Durante la misa, León XIV cuestionó cómo es posible celebrar la Navidad sin pensar en la situación en Gaza, donde miles de personas sobreviven en tiendas de campaña expuestas al frío y la lluvia tras la destrucción de más de 400 mil viviendas durante la guerra entre Israel y Hamas. “Frágil es la carne de los pueblos indefensos, probados por tantas guerras, en curso o concluidas, que dejan tras de sí escombros y heridas abiertas”, afirmó.
Más tarde, en su mensaje de Navidad, el papa pidió compasión hacia quienes se ven obligados a abandonar su tierra natal en busca de un futuro mejor, aludiendo a los migrantes y refugiados que cruzan el Mediterráneo o atraviesan el continente americano. Desde su elección en mayo, León XIV ha insistido en la necesidad de un trato más humano hacia las personas migrantes y ha mostrado una atención constante a la crisis humanitaria en Gaza.
En septiembre, durante su primera entrevista de gran alcance, el pontífice estadounidense expresó su preocupación por acontecimientos en su país natal y subrayó la relevancia de una carta enviada por su predecesor, el papa Francisco, a los obispos de Estados Unidos, en la que criticó los planes de deportación del Gobierno.

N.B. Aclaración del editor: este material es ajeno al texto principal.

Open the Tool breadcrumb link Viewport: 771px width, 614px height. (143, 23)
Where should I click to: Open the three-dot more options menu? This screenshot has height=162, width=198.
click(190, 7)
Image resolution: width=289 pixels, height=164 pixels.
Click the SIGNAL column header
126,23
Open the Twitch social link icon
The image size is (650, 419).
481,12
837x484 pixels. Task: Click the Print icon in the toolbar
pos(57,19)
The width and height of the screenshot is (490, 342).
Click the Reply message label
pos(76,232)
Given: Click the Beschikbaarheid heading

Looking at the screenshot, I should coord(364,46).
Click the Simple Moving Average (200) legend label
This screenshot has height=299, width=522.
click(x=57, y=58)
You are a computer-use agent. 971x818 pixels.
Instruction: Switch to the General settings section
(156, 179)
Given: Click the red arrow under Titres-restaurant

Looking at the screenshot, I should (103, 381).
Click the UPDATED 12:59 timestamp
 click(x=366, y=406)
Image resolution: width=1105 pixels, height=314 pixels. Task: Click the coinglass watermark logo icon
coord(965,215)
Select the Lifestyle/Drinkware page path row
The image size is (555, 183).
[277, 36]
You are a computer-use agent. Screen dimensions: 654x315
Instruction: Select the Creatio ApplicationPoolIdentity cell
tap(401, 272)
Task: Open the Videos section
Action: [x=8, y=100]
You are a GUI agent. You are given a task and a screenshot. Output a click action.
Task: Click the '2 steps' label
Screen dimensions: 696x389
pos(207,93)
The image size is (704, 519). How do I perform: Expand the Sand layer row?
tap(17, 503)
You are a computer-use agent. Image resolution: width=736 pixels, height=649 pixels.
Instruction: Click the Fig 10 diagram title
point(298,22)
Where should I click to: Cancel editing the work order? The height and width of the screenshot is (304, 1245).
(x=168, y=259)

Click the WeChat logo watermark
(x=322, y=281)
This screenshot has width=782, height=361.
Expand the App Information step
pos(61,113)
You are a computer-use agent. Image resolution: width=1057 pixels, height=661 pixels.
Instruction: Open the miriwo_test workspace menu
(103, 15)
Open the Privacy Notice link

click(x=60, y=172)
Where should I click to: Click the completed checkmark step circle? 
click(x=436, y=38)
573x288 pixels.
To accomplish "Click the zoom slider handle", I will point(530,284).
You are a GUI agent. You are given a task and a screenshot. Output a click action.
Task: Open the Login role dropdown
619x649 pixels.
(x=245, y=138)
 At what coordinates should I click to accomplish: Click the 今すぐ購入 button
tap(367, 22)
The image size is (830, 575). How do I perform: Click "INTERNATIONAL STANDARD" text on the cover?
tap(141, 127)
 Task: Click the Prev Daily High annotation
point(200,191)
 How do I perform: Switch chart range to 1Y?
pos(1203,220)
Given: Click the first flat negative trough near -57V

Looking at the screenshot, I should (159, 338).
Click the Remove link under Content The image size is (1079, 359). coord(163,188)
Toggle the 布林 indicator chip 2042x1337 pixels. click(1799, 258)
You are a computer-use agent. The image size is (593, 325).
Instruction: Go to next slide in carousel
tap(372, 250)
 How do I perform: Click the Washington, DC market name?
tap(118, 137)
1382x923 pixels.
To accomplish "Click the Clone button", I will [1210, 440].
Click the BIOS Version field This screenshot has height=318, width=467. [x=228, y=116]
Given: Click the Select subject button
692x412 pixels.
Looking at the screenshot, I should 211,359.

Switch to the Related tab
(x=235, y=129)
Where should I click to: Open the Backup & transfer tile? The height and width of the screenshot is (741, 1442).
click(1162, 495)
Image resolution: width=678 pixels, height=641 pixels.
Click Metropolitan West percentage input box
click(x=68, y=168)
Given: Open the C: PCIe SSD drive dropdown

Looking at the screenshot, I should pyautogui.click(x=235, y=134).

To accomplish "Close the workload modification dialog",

La Navidad también fue ocasión para un llamado a la paz en Ucrania. León XIV oró por el pueblo ucraniano, que resiste desde hace casi cuatro años la invasión rusa, y pidió que cesen las armas y se abra un diálogo sincero con el respaldo de la comunidad internacional. Un día antes, el papa había expresado su tristeza por la falta de acuerdo para una tregua navideña entre Rusia y Ucrania, manifestando su deseo de que al menos se lograran 24 horas de paz.
El pontífice, de 70 años —el más joven desde la elección de Juan Pablo II—, inició las celebraciones presidiendo la tradicional Misa de Medianoche en una abarrotada Basílica de San Pedro, con la presencia de decenas de cardenales. Al inicio de la ceremonia, niños de Corea del Sur, India, Mozambique, Paraguay, Polonia y Ucrania acompañaron al papa en procesión hasta el pesebre.
Según el Vaticano, alrededor de 6 mil personas asistieron a la misa dentro de la basílica, mientras que otras 5 mil siguieron la celebración desde la Plaza de San Pedro a través de pantallas gigantes, muchas de ellas protegidas con paraguas. León XIV agradeció la presencia de los fieles pese al mal clima y destacó su valentía y compromiso.
En su homilía, el papa reflexionó sobre el mensaje central de la Navidad, señalando que mientras la humanidad busca dominar a otros, “Dios elige hacerse hombre para liberarnos de toda esclavitud”, y se preguntó si ese amor será suficiente para cambiar el rumbo de la historia.
Las celebraciones navideñas en el Vaticano incluyeron también una fuerte carga simbólica. La Plaza de San Pedro fue decorada con un belén procedente de Campania y un árbol de Navidad de 25 metros de altura del norte de Italia. Además, se exhiben más de 100 belenes de distintas partes del mundo, entre ellos uno de Chicago, ciudad natal del papa, y otro de Perú, país donde sirvió como misionero y obispo.
El periodo navideño marca también el cierre del año jubilar de la Iglesia católica, dedicado a la peregrinación y la renovación espiritual. En los próximos días se cerrarán las “puertas santas” de las cuatro basílicas papales, y León XIV presidirá la clausura de la Puerta Santa de San Pedro el 6 de enero de 2026.